Bad Quarto, Naughty Quarto!!


It’s been said that three individuals have been the subject of more books than anyone else in history: Jesus Christ, Abraham Lincoln and William Shakespeare.[1]


Okay, so after all these books: how many plays did William Shakespeare write – either solo, as part of a team of playwrights or as what Hollywood would today call a “script doctor” – in his career?

Or another question: read me the entire text of a Shakespeare play. Not what it says in your copy of the Complete Works – what Shakespeare’s final manuscript would say, if we had any (which we don’t).[2]


Here are the answers. (1) We don’t know; and (2) we don’t know.


This may seem strange, given that Shakespeare’s been dead for over 400 years and has been, shall we say, rather exhaustively studied.


I had intended to make this first post a summary of the first play Shakespeare ever wrote, which at least according to the New Oxford Shakespeare – although others disagree – was Two Gentlemen of Verona.


But even that’s a problem. See, there are roughly a dozen plays out there which were definitely performed and in most cases published in the late 1580s and early 1590s. The majority opinion in the scholarly world says they all are written by “Anonymous.”[3] The theory goes that Shakespeare shamelessly helped himself to them all,[4] made more-or-less extensive changes, and then put them on as his own work.


And we ain’t talkin’ Cymbeline here. The list includes King Lear, Henry V, Hamlet, Richard III and The Taming of the Shrew.


There are a lot of problems with this theory. Starting with the fact that, at least as far as I know, there’s no contemporary evidence of anybody, either publicly or privately, calling Shakespeare out as having plagiarized some of his best plays.


And it’s not like Shakespeare was exactly immune during his career from allegations of plagiarism from his competitors.


And not only did nobody breathe the “P Word” at the time in relation to these specific plays – there are at least a few contemporary editions of the Anonymous plays with an author listed: William Shakespeare.

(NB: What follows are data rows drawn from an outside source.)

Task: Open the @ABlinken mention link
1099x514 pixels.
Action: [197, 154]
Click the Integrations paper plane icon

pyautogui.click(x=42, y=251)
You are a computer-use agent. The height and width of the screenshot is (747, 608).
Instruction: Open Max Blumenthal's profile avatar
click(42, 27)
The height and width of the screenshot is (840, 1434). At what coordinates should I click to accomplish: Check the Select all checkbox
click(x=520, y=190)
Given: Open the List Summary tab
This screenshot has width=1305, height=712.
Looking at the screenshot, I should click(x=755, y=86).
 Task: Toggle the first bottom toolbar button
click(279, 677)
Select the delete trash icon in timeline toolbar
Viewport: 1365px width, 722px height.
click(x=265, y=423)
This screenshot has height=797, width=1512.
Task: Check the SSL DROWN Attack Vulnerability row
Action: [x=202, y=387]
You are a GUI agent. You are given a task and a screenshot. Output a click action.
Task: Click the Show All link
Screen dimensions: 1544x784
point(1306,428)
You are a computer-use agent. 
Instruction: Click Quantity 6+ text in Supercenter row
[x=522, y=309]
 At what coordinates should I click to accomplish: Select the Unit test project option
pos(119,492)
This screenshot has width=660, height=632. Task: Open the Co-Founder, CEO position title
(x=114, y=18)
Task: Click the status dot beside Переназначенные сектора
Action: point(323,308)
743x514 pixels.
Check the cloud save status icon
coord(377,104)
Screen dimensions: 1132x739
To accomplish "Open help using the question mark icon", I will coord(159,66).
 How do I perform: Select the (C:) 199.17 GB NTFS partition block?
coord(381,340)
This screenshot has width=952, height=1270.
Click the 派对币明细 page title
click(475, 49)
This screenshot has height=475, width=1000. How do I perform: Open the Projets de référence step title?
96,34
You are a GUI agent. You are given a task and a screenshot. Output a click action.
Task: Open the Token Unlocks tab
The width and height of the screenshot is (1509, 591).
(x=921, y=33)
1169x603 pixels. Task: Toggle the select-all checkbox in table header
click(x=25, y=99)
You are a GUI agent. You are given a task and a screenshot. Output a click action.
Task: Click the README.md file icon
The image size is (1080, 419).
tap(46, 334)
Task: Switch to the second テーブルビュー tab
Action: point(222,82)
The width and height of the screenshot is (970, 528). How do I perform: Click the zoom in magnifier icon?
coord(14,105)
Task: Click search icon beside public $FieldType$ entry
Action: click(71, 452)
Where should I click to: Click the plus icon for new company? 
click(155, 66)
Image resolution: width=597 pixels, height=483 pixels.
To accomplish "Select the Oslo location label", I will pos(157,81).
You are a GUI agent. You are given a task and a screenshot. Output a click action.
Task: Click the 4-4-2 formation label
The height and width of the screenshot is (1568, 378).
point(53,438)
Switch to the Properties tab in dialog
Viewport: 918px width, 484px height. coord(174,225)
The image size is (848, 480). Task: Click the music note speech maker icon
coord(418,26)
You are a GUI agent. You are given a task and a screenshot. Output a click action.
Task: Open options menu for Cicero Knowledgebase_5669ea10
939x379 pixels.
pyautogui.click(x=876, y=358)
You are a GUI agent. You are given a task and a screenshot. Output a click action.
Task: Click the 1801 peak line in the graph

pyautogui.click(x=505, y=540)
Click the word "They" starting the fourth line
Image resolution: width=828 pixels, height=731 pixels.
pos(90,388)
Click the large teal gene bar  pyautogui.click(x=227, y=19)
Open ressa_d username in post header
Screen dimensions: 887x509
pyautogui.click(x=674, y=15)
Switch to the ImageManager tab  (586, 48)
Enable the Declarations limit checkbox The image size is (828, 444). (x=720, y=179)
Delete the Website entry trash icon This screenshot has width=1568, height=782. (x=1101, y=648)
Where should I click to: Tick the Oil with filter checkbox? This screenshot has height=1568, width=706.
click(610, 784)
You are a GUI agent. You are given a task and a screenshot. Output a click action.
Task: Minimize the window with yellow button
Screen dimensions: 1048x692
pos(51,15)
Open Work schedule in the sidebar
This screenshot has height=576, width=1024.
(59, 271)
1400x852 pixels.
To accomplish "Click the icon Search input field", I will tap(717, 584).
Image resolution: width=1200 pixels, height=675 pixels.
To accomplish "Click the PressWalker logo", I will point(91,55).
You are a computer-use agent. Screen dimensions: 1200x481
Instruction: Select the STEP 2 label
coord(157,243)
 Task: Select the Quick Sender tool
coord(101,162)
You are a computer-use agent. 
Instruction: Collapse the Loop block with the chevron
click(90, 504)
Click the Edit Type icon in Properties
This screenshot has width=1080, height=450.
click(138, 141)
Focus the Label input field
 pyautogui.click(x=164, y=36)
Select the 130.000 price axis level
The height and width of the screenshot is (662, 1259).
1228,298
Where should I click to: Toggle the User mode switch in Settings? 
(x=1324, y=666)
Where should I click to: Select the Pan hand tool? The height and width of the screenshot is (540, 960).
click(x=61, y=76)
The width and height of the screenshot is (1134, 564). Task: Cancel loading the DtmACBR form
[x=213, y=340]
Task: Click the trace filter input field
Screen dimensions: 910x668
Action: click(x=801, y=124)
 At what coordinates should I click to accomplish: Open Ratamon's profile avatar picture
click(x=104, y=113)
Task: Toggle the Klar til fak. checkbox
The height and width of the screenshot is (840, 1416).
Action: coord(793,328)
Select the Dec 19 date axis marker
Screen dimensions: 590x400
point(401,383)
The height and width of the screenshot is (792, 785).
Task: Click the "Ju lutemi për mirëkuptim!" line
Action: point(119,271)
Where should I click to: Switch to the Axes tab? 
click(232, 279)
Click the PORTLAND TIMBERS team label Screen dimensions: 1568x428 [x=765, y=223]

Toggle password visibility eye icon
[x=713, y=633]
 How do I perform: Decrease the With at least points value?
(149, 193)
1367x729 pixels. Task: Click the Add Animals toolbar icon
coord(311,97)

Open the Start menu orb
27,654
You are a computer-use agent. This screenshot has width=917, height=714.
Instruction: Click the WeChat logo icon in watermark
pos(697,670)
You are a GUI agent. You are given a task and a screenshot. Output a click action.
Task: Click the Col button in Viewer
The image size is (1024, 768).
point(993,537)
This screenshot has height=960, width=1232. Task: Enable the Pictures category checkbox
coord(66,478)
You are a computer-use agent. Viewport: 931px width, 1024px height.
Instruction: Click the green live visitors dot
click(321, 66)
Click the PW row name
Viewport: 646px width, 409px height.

Thus the minority theory: maybe all these people knew what they were talking about and the Anonymous plays were earlier versions written by Shakespeare himself of the canon plays we know from the First Folio.


Ah, but even then there’s a problem. All of these plays differ considerably from what we find in the First Folio. So what are they, anyway?


Which brings us to the controversial subject of “memorial reconstruction.” Some argue – some scholars even label the question “settled” – that somebody, maybe an actor, maybe an audience member – went to the publisher and essentially dictated these versions from memory. In other words, what we would call today “pirated” copies.


Given the texts of most of these plays, make that very shaky memory.[5]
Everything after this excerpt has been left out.